Parts of the exercise:
• a. Print the stretch of the hepatitis C article from "Many of these" through "an infected person.".
• b. In the hepatitis C article, the sentence beginning "Chronic HCV infection may not present with symptoms" names certain symptoms and signs. List every one of them.

Source text:
──────
(BlackDoctor.org) — Following up from our last article on hepatitis B infection in HIV disease, we will now discuss another one of HIV’s party companions, Hepatitis C. In the last article, I introduced HIV as a “party virus” to convey the point that other infections commonly occur along with HIV infection.
Many of these other infections, such as the hepatitis viruses, herpes, and human papilloma virus, are also sexually transmitted or transmitted by sharing needles for intravenous drug use. Recall that there are several different hepatitis viruses, but they are not related at all.
The only thing they have in common is that they attack the liver, but they are structurally different, infect liver cells and reproduce differently and even damage the liver by different methods. Hepatitis C (HCV) is mainly transmitted by intravenous drug use, when infected needles are shared, while about 10% of individuals are infected through sexual intercourse with an infected person.
However, among gay men, there is a growing epidemic of HCV infection among individuals who do not use intravenous drugs. It appears that anal intercourse without the protection of a condom can increase the risk of sexual transmission of HCV. It can be transmitted from a pregnant mother to her infant. Overall, in the US, about 30% of HIV patients also have HCV infection (perhaps 300,000 people). However, in clinics where I have worked in Washington DC and Baltimore, as many as 50% of patients have both HCV and HIV infection. A small percentage have HIV and both HBV and HCV. Much of this disease stems from heroin use.
About 15% of people infected with HCV can eliminate the infection by their own immune system. The other 85% or so develop a chronic infection that is around for life. Chronic HCV infection may not present with symptoms, however, soon after infection, some people will experience certain symptoms and signs such as nausea, vomiting, diarrhea, loss of appetite, fatigue, dark-colored urine, grayish-colored stools. The skin and the whites of the eyes (the sclera) may appear yellowish. These symptoms do not linger and may soon go away. The patient may have increased levels of liver enzymes in the blood, which indicate that liver damage is occurring, but these levels can fluctuate. The best test to diagnose this infection is the test for the presence of HCV antibodies in the blood.
In a previous article, I described the dangers of HBV infection and HCV infection causes the same risks. Our biggest concerns are that HCV can cause cirrhosis of the liver, which is a serious, life-threatening condition by itself. It may take 20 years or more for HCV infection to progress to cirrhosis but having HIV infection can accelerate this process. Even worse, liver cirrhosis often can progress to liver cancer, which has no effective treatments. African-Americans have 5 year survival rates for liver cancer almost half those of whites, which are only about 5%, but this varies from study to study.
──────
Records:
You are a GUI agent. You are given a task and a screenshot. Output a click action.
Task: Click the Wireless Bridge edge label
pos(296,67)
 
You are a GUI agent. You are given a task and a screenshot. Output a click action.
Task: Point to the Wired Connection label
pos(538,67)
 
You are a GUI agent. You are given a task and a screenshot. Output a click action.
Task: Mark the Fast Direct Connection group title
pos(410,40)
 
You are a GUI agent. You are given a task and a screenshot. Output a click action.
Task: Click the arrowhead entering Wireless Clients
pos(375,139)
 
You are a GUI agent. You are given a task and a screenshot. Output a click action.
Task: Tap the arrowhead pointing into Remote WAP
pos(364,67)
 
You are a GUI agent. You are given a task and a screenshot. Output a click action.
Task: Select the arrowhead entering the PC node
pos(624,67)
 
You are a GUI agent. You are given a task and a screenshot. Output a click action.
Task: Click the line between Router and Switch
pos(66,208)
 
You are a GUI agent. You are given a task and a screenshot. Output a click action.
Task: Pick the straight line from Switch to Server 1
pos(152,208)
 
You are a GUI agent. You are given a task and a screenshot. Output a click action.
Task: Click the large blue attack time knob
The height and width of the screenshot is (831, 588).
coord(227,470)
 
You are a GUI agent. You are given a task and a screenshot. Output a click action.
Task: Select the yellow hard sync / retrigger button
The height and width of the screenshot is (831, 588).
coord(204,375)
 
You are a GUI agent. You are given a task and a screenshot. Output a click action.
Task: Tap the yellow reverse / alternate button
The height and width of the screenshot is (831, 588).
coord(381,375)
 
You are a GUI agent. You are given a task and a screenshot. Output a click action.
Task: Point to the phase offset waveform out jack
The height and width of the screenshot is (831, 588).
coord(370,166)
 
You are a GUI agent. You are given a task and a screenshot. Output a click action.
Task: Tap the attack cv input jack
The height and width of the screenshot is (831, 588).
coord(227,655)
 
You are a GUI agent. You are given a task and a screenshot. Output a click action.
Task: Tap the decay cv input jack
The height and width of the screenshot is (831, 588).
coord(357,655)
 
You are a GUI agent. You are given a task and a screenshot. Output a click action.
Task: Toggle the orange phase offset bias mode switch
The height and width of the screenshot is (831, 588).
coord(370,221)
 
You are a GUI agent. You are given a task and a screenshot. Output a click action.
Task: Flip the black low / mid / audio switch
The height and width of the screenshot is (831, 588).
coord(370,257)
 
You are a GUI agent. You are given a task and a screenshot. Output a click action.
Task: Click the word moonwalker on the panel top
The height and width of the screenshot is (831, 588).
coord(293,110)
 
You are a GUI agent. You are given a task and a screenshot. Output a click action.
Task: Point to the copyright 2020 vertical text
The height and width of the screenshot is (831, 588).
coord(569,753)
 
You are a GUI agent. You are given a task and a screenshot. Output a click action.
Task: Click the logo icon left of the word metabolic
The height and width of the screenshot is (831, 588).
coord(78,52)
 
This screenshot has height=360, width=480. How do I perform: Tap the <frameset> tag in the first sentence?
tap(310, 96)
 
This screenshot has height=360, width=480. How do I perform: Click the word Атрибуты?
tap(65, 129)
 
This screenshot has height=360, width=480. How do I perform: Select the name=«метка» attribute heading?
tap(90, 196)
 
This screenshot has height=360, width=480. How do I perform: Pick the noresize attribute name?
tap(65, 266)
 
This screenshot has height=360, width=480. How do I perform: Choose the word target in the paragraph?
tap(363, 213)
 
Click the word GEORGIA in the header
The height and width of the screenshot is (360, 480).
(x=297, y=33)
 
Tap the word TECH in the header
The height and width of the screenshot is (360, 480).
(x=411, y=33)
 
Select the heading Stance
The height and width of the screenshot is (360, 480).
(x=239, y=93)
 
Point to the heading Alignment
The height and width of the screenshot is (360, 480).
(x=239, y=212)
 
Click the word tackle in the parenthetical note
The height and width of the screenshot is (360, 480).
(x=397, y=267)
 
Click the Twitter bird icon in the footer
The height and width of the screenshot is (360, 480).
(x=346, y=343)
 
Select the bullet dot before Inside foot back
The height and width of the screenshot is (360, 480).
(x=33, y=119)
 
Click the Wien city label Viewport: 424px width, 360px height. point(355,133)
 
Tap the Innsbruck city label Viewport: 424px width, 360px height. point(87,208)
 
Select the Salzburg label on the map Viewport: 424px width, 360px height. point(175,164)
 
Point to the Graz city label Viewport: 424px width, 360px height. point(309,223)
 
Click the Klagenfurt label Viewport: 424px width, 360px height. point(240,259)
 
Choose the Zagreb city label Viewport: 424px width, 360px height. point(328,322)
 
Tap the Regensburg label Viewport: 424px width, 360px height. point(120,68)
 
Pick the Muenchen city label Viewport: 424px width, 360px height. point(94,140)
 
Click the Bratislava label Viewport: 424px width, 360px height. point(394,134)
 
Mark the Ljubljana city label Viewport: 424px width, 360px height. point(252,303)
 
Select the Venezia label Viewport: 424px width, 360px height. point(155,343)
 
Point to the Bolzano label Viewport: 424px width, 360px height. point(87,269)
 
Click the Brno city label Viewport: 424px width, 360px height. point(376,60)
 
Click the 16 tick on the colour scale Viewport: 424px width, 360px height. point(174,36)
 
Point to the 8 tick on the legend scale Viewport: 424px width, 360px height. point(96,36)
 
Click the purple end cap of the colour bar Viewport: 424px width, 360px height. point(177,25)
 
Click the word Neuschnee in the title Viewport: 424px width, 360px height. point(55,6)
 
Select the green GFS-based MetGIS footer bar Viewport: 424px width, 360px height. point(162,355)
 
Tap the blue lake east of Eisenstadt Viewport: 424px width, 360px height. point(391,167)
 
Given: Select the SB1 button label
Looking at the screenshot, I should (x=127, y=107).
──────
Answers in order:
• a.
Many of these other infections, such as the hepatitis viruses, herpes, and human papilloma virus, are also sexually transmitted or transmitted by sharing needles for intravenous drug use. Recall that there are several different hepatitis viruses, but they are not related at all.
The only thing they have in common is that they attack the liver, but they are structurally different, infect liver cells and reproduce differently and even damage the liver by different methods. Hepatitis C (HCV) is mainly transmitted by intravenous drug use, when infected needles are shared, while about 10% of individuals are infected through sexual intercourse with an infected person.

• b.
- nausea
- vomiting
- diarrhea
- loss of appetite
- fatigue
- dark-colored urine
- grayish-colored stools